Caleb shook his head. “And he’s not going to say anything about it?”
She shrugged. “He will tell us when he wants us to know.”
He stood and pulled her to her feet. “That boy has a rare talent. He could be very valuable here at the ranch. It’d be a real shame for him to leave in another short month.”
“Mr. McCutcheon, your ideas about a school are like your ideas about raising buffalo. They aren’t real.”
Caleb’s spirits sank. “You’ll always think of me as a wealthy buffoon, won’t you?”
She shook her head. “I will never think of you that way. You are a good man with a good heart. But a school for delinquent Indian children? A ranch where no animals ever die?”
“I didn’t use the word delinquent.”
“No. That’s my brother’s word. That’s what Steven calls them.”
“And I realize that animals die.”
“Everything dies. It’s how we live that is important.”
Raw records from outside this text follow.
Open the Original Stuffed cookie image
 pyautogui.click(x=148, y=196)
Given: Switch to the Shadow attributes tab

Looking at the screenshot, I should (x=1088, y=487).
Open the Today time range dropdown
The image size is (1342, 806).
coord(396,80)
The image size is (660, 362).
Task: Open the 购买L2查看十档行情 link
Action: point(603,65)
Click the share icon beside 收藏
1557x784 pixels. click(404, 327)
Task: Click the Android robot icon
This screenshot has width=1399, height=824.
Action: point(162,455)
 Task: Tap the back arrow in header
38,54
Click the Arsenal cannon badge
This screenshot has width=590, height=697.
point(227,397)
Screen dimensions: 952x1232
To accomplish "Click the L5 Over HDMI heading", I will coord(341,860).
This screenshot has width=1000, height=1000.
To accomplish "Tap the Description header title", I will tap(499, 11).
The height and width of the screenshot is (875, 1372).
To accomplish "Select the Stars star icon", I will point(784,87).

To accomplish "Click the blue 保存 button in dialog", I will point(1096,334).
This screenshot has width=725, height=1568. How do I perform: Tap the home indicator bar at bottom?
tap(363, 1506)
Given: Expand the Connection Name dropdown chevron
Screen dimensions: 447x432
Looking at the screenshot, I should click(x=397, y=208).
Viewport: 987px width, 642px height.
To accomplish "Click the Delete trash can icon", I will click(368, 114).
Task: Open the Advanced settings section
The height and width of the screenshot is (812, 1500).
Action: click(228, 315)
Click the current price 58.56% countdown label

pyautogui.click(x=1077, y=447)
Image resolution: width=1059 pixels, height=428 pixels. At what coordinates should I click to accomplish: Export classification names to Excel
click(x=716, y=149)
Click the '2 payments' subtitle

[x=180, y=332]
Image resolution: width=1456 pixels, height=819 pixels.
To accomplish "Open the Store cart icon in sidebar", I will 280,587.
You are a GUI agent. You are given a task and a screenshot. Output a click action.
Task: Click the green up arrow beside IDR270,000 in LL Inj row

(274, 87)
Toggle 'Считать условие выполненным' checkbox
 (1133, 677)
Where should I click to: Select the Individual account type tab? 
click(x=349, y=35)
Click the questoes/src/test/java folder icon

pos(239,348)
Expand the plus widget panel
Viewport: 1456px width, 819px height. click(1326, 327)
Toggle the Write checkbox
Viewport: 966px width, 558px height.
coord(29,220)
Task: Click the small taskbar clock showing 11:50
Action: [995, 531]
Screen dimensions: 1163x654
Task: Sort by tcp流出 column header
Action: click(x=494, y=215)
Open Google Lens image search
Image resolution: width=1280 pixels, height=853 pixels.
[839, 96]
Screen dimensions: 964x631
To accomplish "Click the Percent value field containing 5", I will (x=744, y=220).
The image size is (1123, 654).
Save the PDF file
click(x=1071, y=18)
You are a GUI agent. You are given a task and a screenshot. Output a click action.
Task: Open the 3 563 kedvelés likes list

“I think how we die matters, too,” Caleb said. “I don’t want Bow and Arrow buffalo being shipped to feedlots and slaughterhouses. Is that so wrong?”
Her expression softened. “No.”
“There has to be a better way.”
“There might be,” Pony said. “I have heard of a place in South Dakota that harvests their buffalo right on the land. A meat inspector attends, and then the buffalo are brought immediately to the butcher. The meat is packaged, frozen, taken to a shipping company and mailed out to customers. The buffalo never know the pain and fear and indignity you’re worried about.”
Caleb looked at her, brightening. “Coul
d we do that?”
“If there’s a meat-packing plant close enough,” she said.
“Good. I’ll look into it.” He paused, his eyes narrowing. “Pony, is it so wrong to want to offer something more than one summer to a bunch of kids I’ve come to like a great deal?”
“They’re Crow. The only place they will ever truly belong is on the reservation.”
“That’s not so.” Caleb reached for her hands. “This land we’re standing on right now was Crow territory not that long ago. The Mountain Crow lived in these valleys and hunted in these mountains. Those boys belong here as much as they belong anywhere, and is this such a bad place for them to be?”
She hesitated.
“Is it a bad place for you to be?” he said.
She shook her head. “I cannot stay.”
“Why? Is it because of how you feel about having children?”
Pony recoiled at his words and jerked her hands from his. “Who told you about that?” she said, so instantly and vehemently angry that he took an involuntary step back. “Did Pete tell you? Did Jessie?”
He shook his head, bewildered. “No. You did, up on the mountain. You told me about your people dying off because of all the mixed-blood marriages. You told me.”
Her eyes became suddenly blank and he felt as if a door had been slammed in his face. “I have to go,” she said, turning on her heel and walking swiftly away, following Roon and the horses.
“Pony!” he called after her, but she didn’t turn around.
GUTHRIE STARED glumly out the huge plate-glass window at the small silver jet parked in Gate C, the late-afternoon sun glinting off its wing. “That’ll be your plane, I guess,” he said.
Jessie nodded. “Time to say goodbye, cowboy.”
He pulled her close and kissed her like there was no tomorrow. He didn’t care who was watching. “I hate saying goodbye to you.”
“It’s only for a few more weeks,” she breathed. “You take care of yourself. Don’t overdo it. Mr. McCutcheon was right. You’re pushing yourself too hard.”